- [Short problem A]
Go through the entries below and copy out every line that contains the string "gold".

- [Document section]
+-------+

News / Asia

India's Supreme Court Deliberates Fate Of Temple Treasure Worth Billions

Sree Padmanabhaswamy Temple in Thiruvananthapuram, India, July 05, 2011
Sree Padmanabhaswamy Temple in Thiruvananthapuram, India, July 05, 2011

Multimedia

Kurt Achin

India's Supreme Court is deliberating the fate of a massive treasure trove recently made public at an ancient Hindu temple - riches that the man who brought the case says should be turned over to the local state government. But beneath the glitter of the treasure is a history of royal religious devotion, and a security challenge requiring cultural sensitivity.


These officers carry a sidearm just like any other cop.  But they hide it discreetly under the traditional garb of a Hindu pilgrim.  A blue shawl clearly identifies them as enforcers of the law.

Night and day, they work with heavily-armed commandos to guard an extraordinary temple in the south Indian city of Thiruvananthapuram, in Kerala state.

The temple's vaults were opened recently in the course of an ongoing legal inquiry into its management.   They contain a dazzling treasure of gold, antiquities, and precious stones probably worth tens of billions of dollars.

Most of the world has seen none of it.  Although India's Supreme Court has ordered a video inventory of the treasure to take place at some point, for now, religious sensitivities continue to prevent any kind of video or still images from being taken inside the temple.

Police Commissioner Manoj Abraham has been responsible for massively upgrading the temple's security, practically overnight.  He is the one who ordered the design of those culturally-sensitive police uniforms.

"We had to have a balance between the religious feelings as such, and the gun-toting police who stay inside," said Abraham.

When the vaults were opened, local leaders were as stunned as the rest of the world to learn of the extent of the temple's wealth.

"Everybody [knew] that there is wealth," said Oommen Chandy. "But not up to this amount."

Oommen Chandy is the chief minister of Kerala.  He brushes aside suggestions made by some that the wealth should be used for public purposes.

"It is better to keep the wealth at the temple itself," he said. "This belongs to the temple."

Non-Hindus are not allowed in the temple - a dramatic and intricate structure, decorated with scenes from Hindu scripture.

Inside is a six-meter-long gold statue of the divinity for whom the temple is named: Sree Padmanabhaswamy   It's another name for Vishnu, whom Hindus name "the protector."  He reclines between Brahma, the creator... and Shiva, the destroyer.

Rain or shine, Swami Durganand Saraswati has come to the temple every day for 25 years to conduct public teachings.

To him and other faithful, there is no question about who owns the wealth.

"It is owned by the deity, Padmanabha Swamy," said Swami Durganand Saraswati.

The historical stewards of the temple are the royal family of Travancore, who once ruled this part of India.  And the heir to that lineage, Marthanda Varma, says the wealth should stay right where his ancestors kept it safe.

"Let it continue.  What's the hurry? ...There's no harm in letting things be as they are," said Marthanda Varma.

Now 90-years-old, the royal heir would even prefer that the wealth not be exhibited or photographed.

In 1750, the Travancore royal family formally declared itself to be servants of Padmanabha, essentially setting up the deity as the formal ruler, and transferring their wealth to temple.

+-------+

- [Records shown]
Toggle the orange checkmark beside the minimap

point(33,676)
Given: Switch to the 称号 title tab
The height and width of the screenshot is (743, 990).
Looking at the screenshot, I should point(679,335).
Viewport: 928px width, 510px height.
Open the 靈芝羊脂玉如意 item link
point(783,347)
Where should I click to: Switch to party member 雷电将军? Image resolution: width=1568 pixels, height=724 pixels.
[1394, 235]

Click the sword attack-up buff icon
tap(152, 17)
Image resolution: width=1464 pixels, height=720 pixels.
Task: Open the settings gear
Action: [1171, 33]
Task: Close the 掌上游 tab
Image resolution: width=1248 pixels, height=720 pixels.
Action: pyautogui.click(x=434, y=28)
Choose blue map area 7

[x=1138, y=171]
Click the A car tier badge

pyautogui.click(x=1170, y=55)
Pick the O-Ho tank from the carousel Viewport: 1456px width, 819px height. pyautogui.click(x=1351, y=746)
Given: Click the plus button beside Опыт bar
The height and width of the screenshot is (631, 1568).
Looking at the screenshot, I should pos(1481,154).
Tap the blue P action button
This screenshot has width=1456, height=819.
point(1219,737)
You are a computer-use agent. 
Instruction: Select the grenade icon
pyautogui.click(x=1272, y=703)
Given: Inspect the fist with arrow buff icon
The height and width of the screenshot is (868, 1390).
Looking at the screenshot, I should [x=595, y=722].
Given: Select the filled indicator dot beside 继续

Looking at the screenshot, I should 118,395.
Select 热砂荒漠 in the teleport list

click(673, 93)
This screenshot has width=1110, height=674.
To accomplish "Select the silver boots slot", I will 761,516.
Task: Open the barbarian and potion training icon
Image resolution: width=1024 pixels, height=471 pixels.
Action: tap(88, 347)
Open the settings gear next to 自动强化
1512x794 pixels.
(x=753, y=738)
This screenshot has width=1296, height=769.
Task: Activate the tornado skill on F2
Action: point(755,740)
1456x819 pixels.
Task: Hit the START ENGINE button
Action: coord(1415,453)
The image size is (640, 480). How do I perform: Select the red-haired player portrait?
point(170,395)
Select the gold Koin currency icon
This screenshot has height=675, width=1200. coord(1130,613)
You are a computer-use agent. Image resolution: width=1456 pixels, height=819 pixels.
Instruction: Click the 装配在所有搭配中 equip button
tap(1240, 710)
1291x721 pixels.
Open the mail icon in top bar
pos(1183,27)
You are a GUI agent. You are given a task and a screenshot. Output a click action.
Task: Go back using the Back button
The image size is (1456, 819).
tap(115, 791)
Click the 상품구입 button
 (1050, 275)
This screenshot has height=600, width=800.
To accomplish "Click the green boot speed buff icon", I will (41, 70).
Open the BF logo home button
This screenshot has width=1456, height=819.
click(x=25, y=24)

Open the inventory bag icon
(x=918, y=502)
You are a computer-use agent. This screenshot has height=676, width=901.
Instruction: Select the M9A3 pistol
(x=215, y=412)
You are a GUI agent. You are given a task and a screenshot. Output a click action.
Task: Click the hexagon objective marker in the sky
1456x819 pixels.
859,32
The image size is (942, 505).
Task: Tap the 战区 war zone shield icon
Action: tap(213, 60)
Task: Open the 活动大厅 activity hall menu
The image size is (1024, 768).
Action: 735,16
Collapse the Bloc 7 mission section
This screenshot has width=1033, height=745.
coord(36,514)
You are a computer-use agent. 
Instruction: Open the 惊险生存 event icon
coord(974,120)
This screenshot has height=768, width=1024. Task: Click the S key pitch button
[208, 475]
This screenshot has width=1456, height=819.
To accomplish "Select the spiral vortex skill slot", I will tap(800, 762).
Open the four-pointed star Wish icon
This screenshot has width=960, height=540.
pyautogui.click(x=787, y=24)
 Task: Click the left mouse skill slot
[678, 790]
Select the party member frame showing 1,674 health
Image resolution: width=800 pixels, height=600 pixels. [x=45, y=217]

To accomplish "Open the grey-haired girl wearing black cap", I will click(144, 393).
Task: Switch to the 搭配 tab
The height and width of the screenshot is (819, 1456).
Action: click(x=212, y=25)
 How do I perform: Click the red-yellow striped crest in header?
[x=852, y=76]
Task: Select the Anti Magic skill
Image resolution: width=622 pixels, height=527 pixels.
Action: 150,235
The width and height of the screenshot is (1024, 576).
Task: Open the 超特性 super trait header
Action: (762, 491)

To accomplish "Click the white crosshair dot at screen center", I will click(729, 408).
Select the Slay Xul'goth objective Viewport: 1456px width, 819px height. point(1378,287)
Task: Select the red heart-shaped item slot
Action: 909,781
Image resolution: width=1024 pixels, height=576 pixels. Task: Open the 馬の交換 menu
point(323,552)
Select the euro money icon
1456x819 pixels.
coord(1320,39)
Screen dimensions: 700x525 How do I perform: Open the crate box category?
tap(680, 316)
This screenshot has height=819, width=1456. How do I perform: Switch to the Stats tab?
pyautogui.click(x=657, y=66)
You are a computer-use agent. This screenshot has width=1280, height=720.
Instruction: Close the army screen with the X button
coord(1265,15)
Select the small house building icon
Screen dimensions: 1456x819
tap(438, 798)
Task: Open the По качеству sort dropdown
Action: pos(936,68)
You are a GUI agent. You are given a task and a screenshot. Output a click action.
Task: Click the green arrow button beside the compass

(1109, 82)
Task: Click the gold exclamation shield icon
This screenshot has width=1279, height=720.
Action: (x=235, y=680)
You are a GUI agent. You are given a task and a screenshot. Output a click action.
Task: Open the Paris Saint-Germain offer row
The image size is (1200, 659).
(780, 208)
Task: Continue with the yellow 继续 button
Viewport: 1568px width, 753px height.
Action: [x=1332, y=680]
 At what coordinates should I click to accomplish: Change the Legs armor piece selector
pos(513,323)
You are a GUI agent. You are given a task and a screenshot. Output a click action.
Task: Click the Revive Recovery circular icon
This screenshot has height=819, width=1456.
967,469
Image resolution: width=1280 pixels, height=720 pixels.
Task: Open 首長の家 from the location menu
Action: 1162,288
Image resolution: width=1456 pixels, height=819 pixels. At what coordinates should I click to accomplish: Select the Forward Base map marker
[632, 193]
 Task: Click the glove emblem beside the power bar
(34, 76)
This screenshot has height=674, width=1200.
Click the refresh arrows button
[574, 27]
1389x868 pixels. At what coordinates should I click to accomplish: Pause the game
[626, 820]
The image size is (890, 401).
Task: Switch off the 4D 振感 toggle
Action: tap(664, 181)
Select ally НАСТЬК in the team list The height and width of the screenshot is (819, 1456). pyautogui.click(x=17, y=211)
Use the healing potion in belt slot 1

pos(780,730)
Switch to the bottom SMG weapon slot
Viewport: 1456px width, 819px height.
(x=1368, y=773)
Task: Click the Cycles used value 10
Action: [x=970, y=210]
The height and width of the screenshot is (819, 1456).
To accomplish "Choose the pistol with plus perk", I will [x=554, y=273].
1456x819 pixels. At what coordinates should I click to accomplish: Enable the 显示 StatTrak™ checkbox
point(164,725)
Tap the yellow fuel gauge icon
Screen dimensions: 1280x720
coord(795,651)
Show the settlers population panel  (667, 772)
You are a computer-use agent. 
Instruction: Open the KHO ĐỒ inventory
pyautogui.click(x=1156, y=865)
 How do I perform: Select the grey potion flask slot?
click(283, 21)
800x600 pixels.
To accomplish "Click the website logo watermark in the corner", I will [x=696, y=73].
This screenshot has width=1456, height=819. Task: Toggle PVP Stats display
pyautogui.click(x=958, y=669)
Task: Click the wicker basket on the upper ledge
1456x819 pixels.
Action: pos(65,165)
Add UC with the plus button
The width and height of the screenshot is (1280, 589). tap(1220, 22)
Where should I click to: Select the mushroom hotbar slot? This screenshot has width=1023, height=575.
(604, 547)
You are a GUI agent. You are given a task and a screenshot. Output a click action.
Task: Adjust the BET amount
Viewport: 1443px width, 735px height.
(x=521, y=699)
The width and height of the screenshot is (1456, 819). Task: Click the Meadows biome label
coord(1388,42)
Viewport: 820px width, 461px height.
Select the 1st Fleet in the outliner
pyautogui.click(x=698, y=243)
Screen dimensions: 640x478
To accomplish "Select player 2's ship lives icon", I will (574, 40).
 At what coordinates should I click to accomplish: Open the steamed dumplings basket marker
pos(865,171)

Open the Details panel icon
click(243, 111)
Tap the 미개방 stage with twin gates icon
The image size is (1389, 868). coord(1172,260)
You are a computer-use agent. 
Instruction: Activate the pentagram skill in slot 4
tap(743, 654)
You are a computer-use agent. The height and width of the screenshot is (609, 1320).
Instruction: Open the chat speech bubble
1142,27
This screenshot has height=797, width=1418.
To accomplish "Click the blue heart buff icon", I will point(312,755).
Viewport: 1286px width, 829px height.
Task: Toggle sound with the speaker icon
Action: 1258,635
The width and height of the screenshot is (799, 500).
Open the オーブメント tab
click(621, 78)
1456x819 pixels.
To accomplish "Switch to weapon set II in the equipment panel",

+-------+

- [Short problem B]
According to the article on the temple treasure, in what year did the Travancore royal family formally declare itself to be servants of Padmanabha?

- [Correct answer A]
Select the gold Koin currency icon
Task: Click the gold exclamation shield icon

- [Correct answer B]
1750